Medchart raises $17M to help businesses more easily access patient-authorized health data

Darrell Etherington
·5 min read

Electronic health records (EHR) have long held promise as a means of unlocking new superpowers for caregiving and patients in the medical industry, but while they've been a thing for a long time, actually accessing and using them hasn't been as quick to become a reality. That's where Medchart comes in, providing access to health information between businesses, complete with informed patient consent, for using said data at scale. The startup just raised $17 million across Series A and seed rounds, led by Crosslink Capital and Golden Ventures, and including funding from Stanford Law School, rapper Nas and others.

Medchart originally started out as more of a DTC play for healthcare data, providing access and portability to digital health information directly to patients. It sprung from the personal experience of co-founders James Bateman and Derrick Chow, who both faced personal challenges accessing and transferring health record information for relatives and loved ones during crucial healthcare crisis moments. Bateman, Medchart's CEO, explained that their experience early on revealed that what was actually needed for the model to scale and work effectively was more of a B2B approach, with informed patient consent as the crucial component.

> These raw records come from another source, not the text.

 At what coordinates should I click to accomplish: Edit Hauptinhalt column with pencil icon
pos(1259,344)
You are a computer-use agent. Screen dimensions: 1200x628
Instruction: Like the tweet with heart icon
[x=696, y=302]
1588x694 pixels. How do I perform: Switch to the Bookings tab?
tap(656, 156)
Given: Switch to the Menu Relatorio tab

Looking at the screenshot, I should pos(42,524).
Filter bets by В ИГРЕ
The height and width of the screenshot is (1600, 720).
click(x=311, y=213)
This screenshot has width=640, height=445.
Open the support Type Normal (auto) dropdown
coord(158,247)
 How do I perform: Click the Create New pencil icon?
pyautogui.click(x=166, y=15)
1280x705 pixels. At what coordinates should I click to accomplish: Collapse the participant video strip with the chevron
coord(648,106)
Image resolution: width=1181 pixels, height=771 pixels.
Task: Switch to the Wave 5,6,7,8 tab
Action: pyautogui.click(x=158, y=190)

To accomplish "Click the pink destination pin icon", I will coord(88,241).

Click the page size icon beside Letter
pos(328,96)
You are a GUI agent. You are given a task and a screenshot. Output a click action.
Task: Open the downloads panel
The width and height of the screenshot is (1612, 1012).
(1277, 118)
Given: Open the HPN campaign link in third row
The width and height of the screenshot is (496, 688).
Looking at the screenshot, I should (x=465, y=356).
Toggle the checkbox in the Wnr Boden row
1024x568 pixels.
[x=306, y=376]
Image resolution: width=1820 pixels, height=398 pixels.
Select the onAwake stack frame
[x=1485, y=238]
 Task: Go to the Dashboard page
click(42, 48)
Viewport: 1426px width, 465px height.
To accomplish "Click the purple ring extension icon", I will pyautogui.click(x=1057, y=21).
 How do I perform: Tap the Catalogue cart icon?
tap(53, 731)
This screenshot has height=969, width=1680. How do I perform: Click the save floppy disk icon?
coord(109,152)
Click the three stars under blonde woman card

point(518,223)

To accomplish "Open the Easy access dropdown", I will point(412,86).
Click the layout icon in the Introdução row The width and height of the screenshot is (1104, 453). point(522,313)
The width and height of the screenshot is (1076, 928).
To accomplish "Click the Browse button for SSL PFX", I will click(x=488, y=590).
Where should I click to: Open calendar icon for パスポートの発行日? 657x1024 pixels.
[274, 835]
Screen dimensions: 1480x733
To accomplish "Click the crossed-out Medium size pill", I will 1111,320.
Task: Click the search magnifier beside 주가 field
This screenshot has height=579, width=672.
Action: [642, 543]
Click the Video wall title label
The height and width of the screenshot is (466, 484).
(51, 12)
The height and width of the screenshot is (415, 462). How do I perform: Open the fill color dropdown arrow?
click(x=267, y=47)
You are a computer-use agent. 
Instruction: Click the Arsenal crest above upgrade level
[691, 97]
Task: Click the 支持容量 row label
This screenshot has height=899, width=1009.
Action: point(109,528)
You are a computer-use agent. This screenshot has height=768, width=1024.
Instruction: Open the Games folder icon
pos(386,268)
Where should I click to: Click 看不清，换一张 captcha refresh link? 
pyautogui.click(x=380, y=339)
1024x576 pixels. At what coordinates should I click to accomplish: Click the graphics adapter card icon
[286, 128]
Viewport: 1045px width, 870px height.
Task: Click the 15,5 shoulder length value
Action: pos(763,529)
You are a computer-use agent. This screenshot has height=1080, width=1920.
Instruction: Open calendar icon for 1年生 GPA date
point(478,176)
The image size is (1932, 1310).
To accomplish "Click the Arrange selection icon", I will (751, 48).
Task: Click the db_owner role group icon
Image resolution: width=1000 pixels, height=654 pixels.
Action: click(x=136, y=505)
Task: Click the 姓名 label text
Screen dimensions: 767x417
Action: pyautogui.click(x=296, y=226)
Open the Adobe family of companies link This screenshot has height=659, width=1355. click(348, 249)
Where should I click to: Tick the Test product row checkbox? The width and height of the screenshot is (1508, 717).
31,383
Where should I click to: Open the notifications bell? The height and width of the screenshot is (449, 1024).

"We're really focused on that patient consent and authorization component of letting you allow your data to be used and shared for various purposes," Bateman said in an interview. "And then building that platform that lets you take that data and then put it to use for those businesses and services, that we're classifying as 'beyond care.' Whether those are our core areas, which would be with your lawyer, or with an insurance provider, or clinical researcher — or beyond that, looking at a future vision of this really being a platform to power innovation, and all sorts of different apps and services that you could imagine that are typically outside that realm of direct care and treatment."

Bateman explained that one of the main challenges in making patient health data actually work for these businesses that surround, but aren't necessarily a core part of, a care paradigm, is delivering data in a way that it's actually useful to the receiving party. Traditionally, this has required a lot of painstaking manual work, like paralegals poring over paper documents to find information that isn't necessarily consistently formatted or located.

"One of the things that we've been really focused on is understanding those business processes," Bateman said. "That way, when we work with these businesses that are using this data — all permissioned by the patient — that we're delivering what we call 'the information,' and not just the data. So what are the business decision points that you're trying to make with this data?"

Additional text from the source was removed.